» Text block

I saw that earlier and I do wonder what that means for members of the government in general on social media.
Trigger warning: references to N-word and rapeThere was a similar case here in Sweden last year, where a government-run bureau for presenting/promoting the image of Sweden to the outside world (tourism, business etc) had been leasing their official twitter account (handle @Sweden) to a mixed bag of volunteers. So each week they had someone new coming in - a business person, an artist, an activist, a rookie journalist, or any John Blow who happened to become familiar to the people handling the operation - and get to use the account for free during a week, tweeting about their daily life, their thoughts, and how they felt about Sweden. There was very little screening before anyone got selected, it seemed to be very informal.

» Provided information
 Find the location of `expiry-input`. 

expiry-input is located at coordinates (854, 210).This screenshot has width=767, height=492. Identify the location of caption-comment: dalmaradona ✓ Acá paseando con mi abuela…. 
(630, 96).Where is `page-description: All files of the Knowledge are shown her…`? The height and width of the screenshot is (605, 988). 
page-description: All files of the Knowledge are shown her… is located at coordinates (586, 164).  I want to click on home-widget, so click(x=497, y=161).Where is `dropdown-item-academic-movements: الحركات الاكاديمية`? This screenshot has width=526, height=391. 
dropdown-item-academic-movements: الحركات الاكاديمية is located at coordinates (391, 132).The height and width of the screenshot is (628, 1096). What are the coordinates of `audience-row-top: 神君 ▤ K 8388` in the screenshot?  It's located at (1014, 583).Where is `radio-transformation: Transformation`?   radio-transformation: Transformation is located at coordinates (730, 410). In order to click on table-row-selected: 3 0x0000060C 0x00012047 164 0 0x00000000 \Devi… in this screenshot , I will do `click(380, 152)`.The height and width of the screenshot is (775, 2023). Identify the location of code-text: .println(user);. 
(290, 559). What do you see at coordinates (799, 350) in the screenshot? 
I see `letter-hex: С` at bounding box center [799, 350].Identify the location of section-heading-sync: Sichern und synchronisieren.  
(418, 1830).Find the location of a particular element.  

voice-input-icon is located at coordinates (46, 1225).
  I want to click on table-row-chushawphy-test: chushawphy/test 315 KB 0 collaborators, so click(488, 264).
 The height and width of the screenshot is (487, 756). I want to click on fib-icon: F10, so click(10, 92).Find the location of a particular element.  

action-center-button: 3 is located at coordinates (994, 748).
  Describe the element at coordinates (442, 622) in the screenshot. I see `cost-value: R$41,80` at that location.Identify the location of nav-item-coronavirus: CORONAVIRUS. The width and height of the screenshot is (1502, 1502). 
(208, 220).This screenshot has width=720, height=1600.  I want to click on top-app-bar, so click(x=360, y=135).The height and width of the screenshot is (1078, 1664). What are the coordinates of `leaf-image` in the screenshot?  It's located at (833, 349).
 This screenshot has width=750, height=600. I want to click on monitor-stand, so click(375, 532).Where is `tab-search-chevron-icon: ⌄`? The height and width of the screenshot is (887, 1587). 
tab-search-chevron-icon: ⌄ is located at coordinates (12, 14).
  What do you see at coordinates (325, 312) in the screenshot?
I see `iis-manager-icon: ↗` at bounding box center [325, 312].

» Try it
Please continue the comment about the @Sweden Twitter account from its last sentence. The material comes from a separate source that has nothing to do with the comment.

» Answer section
This had already led to some very weird tweeting (one black guy wanted to "joke with the racists" and wrote, on a
public account; "I am the N**ro who will rape your sister and your daughter, they will moan for me, and you can't do a thing about it"), but when another political activist came in, kicked loose and also began using her own blocklist, a list she had built up together with her own activist friends, and even blocking people who had never replied to her "Sweden" tweets, the whole thing began to make a few headlines. The use of the blocklist was filed to the police, for the same reasons as with Trump - a public authority outlet can't walk around blocking people from reading them without very serious reasons - but it turned out that the bureau had resorted to their own solution to stay out of the courts:
They simply destroyed the blocklist from their records "by mistake", and then denied that it existed.